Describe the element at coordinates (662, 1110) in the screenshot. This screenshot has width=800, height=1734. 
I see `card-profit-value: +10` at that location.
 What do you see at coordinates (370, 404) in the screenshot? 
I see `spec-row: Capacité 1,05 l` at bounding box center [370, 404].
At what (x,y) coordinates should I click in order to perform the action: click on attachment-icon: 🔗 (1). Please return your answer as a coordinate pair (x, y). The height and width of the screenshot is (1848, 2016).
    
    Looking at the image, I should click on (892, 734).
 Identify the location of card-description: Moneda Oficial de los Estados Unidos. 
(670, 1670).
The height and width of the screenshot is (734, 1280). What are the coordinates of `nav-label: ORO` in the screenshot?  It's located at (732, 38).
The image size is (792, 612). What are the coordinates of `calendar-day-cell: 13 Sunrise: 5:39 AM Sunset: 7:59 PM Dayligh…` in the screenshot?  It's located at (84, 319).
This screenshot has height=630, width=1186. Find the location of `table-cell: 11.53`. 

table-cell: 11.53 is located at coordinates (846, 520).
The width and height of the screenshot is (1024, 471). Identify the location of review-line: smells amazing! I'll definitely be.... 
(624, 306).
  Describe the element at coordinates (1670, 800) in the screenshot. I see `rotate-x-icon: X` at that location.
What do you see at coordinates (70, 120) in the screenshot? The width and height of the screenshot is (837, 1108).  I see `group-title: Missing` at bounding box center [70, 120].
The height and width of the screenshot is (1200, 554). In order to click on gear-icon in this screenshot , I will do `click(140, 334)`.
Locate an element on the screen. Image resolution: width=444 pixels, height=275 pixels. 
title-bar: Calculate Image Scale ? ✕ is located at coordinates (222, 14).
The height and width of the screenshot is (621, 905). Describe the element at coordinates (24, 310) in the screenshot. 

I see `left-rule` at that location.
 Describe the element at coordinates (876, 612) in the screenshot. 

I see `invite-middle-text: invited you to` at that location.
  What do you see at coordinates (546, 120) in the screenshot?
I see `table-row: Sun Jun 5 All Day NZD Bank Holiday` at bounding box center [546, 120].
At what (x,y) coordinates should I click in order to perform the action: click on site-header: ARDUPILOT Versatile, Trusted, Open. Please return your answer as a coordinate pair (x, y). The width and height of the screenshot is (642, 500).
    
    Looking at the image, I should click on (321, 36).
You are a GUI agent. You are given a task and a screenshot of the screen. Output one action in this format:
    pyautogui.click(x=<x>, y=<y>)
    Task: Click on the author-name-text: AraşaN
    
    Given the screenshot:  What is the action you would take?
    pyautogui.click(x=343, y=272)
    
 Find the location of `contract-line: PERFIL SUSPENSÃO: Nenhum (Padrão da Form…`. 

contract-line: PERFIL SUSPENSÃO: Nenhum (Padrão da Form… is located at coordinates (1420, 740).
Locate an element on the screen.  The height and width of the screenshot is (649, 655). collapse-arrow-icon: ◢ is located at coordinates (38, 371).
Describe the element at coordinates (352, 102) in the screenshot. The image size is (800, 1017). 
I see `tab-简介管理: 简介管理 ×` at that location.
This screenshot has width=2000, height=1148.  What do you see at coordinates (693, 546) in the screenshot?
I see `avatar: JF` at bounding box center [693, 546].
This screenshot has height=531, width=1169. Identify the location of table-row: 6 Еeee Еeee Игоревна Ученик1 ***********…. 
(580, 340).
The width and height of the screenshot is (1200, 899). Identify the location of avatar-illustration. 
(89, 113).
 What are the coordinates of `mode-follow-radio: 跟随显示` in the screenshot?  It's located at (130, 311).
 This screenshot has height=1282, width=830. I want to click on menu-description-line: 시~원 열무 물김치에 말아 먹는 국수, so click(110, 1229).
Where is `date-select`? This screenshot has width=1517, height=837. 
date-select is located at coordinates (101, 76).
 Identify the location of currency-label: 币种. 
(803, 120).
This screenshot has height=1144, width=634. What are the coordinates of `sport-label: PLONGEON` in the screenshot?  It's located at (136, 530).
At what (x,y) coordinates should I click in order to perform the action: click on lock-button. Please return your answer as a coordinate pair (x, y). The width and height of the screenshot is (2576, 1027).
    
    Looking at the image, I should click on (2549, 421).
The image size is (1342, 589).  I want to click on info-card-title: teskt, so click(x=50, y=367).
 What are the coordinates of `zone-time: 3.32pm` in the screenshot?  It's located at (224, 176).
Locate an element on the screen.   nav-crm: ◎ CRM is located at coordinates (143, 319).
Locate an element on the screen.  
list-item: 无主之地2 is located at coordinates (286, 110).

-------------------------

— JOB —
List every line of the data above that contains the string "contract", matching case exactly.

— OUTPUT OF THE EXERCISE —
 Find the location of `contract-line: PERFIL SUSPENSÃO: Nenhum (Padrão da Form…`. 
contract-line: PERFIL SUSPENSÃO: Nenhum (Padrão da Form… is located at coordinates (1420, 740).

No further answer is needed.